• **WHAT TO DO**:
Print the data in full, exactly as it reads.

• **DATA UNDER STUDY**:
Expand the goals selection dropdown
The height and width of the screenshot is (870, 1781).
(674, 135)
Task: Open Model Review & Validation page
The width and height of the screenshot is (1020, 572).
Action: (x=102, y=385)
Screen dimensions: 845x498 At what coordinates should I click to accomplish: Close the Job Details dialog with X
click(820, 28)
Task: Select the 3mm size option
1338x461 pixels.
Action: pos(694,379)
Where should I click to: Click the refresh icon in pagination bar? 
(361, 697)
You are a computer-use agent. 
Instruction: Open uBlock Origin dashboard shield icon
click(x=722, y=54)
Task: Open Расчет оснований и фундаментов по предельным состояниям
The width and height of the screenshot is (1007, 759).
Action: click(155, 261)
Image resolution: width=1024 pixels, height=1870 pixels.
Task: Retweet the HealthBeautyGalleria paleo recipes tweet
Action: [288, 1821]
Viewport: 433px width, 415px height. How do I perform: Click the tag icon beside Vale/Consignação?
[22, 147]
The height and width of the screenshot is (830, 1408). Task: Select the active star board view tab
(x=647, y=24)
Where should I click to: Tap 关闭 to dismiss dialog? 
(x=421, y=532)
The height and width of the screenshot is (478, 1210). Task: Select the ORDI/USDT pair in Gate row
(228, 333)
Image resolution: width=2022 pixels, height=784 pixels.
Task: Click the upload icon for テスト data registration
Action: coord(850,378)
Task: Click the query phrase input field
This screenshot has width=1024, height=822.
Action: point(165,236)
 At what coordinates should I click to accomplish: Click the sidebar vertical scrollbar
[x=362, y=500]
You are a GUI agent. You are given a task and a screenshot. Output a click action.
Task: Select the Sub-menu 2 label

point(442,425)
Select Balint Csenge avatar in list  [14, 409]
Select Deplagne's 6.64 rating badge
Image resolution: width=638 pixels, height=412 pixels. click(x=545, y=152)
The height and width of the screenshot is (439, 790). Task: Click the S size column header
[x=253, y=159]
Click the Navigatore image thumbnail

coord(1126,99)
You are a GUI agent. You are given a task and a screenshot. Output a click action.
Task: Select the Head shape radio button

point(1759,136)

• **SOLUTION**:
Expand the goals selection dropdown
The height and width of the screenshot is (870, 1781).
(674, 135)
Task: Open Model Review & Validation page
The width and height of the screenshot is (1020, 572).
Action: (x=102, y=385)
Screen dimensions: 845x498 At what coordinates should I click to accomplish: Close the Job Details dialog with X
click(820, 28)
Task: Select the 3mm size option
1338x461 pixels.
Action: pos(694,379)
Where should I click to: Click the refresh icon in pagination bar? 
(361, 697)
You are a computer-use agent. 
Instruction: Open uBlock Origin dashboard shield icon
click(x=722, y=54)
Task: Open Расчет оснований и фундаментов по предельным состояниям
The width and height of the screenshot is (1007, 759).
Action: click(155, 261)
Image resolution: width=1024 pixels, height=1870 pixels.
Task: Retweet the HealthBeautyGalleria paleo recipes tweet
Action: [288, 1821]
Viewport: 433px width, 415px height. How do I perform: Click the tag icon beside Vale/Consignação?
[22, 147]
The height and width of the screenshot is (830, 1408). Task: Select the active star board view tab
(x=647, y=24)
Where should I click to: Tap 关闭 to dismiss dialog? 
(x=421, y=532)
The height and width of the screenshot is (478, 1210). Task: Select the ORDI/USDT pair in Gate row
(228, 333)
Image resolution: width=2022 pixels, height=784 pixels.
Task: Click the upload icon for テスト data registration
Action: coord(850,378)
Task: Click the query phrase input field
This screenshot has width=1024, height=822.
Action: point(165,236)
 At what coordinates should I click to accomplish: Click the sidebar vertical scrollbar
[x=362, y=500]
You are a GUI agent. You are given a task and a screenshot. Output a click action.
Task: Select the Sub-menu 2 label

point(442,425)
Select Balint Csenge avatar in list  [14, 409]
Select Deplagne's 6.64 rating badge
Image resolution: width=638 pixels, height=412 pixels. click(x=545, y=152)
The height and width of the screenshot is (439, 790). Task: Click the S size column header
[x=253, y=159]
Click the Navigatore image thumbnail

coord(1126,99)
You are a GUI agent. You are given a task and a screenshot. Output a click action.
Task: Select the Head shape radio button

point(1759,136)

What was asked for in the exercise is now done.